This exhibition of 150 abstract paintings from 81 overlooked female artists was exhilarating. As with surrealist art, abstract art is the sort of thing I would choose to have in my own home. I like the boldness, the depth, the way one’s interpretation shifts over time, the way you can’t quite pin it down. It is just totally my kind of thing.

As I was on my way to this exhibition, I happened upon an article about Charles Rennie Mackintosh’s design for 78 Derngate. This mentioned that Mackintosh’s designs and colour choices were dramatic to appeal to the client, who had limited colour vision. This made me wonder whether my limited colour vision is part of the reason that I enjoy big, bold, abstract art. Who knows.

I could, quite happily, have stayed all day at this exhibition, and still wanted to go back for more. I had so many favourites in that it’s hard to know which works to include in this post, but here are a few.


This is Distillation, a 1957 work by Gillian Ayres. Just look at it!

It’s apparently partly painted in household enamel and partly in oil paint. Ayres laid the canvas on the floor and poured, squirted, and brushed pain all over it, dissolving it with a solvent so that she could keep shifting it about.

Apparently, Jackson Pollock was an influence, but I care less about that than the fact I could get lost in it for days.


This is Myriader (myriads), painted in 1959 by Elna Fonnesbech-Sandberg. It’s such an intense piece. It immediately makes me think of those days—often busy work days—where it feels like my thoughts are going faster than I can keep up with them.1 Interestingly, it was Fonnesbech-Sandberg’s psychoanalyst who encouraged her to express herself through painting, so maybe this is precisely what it represents.

These pieces are made by building up layers and layers of paint, then scratching some bits off and building them up again… which is a technique that chimes nicely with the sensation the work seems to represent.


This is Idyll II, a 1956 work by Miriam Schapiro. Schapiro based each of her works on those of old masters, recreated in her own style. I’m not sure what work this is based on, but I love how the figures come into and out of view. Sometimes, I see a small orchestra or band in this work, which is appropriate as there is something about the whole composition which seems musical to me.


This is La Nef (Interieur d’Eglise)—or ‘The Nave (Interior of a Church)—painted in 1955 by Maria Helena Vieira da Silva. This was one of the smaller works in the show. I liked this less on an immediate ‘I want that on my wall’ level, and more on an intellectual level.
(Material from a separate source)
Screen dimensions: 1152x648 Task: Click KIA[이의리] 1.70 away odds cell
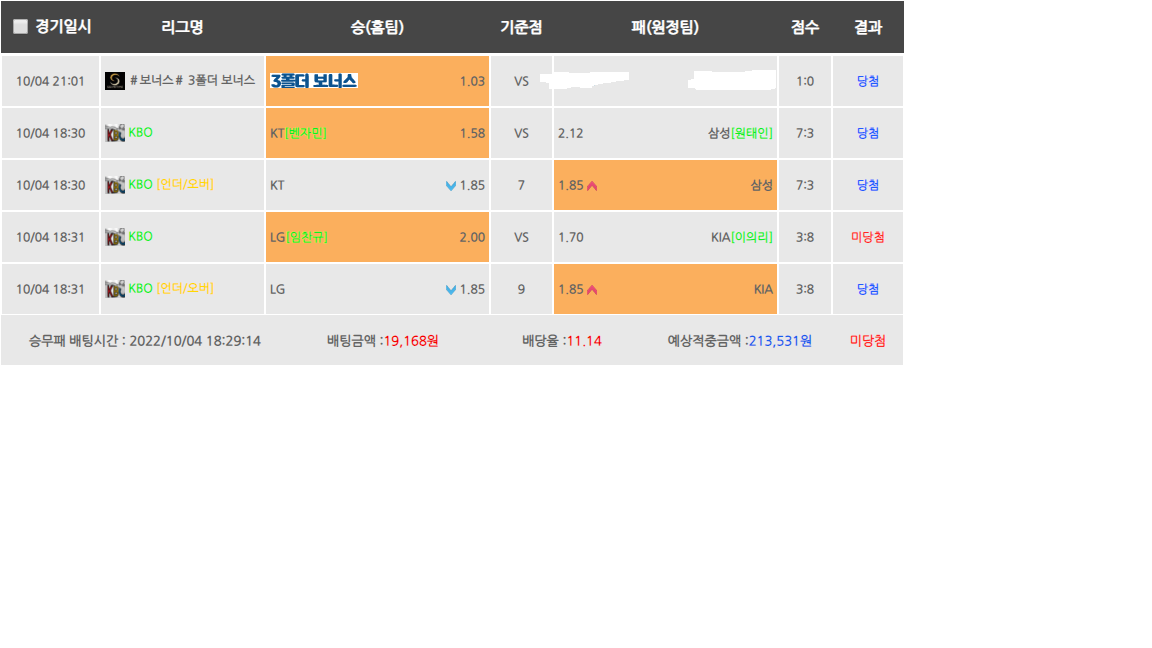coord(665,237)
The more I look at it, the more it clearly is a church, or the idea and feeling of a church, with regular almost arithmetical forms but cut across with things that don’t quite fit. And isn’t that also essentially religion?


And one more, just because it makes me go ‘wow.’ This is Mary Abbott’s 1959 work, Purple Crossover.


People who actually know something about art have written rave reviews of Action, Gesture, Paint. Given that an artistic idiot like me is also raving about it, it’s certain to get busy, so buy your tickets now. It continues at the Whitechapel Gallery until 7 May, after which—at least according to the chatty lady managing the cloakroom–it’s off to France and then Germany.


  1. I know that this sounds slightly like the ravings of a lunatic, but it is a very distinct sensation that I sometimes have which I struggle to describe. I’ve descrbied it as ‘pressure of thought’ before, analagous to pressure of speech, but that’s not really quite right either. One of these days, I’ll come across a perfect description in some book or other: I’m sure the feeling isn’t at all unusual, I think it’s something everyone has, and I just don’t know the word for it.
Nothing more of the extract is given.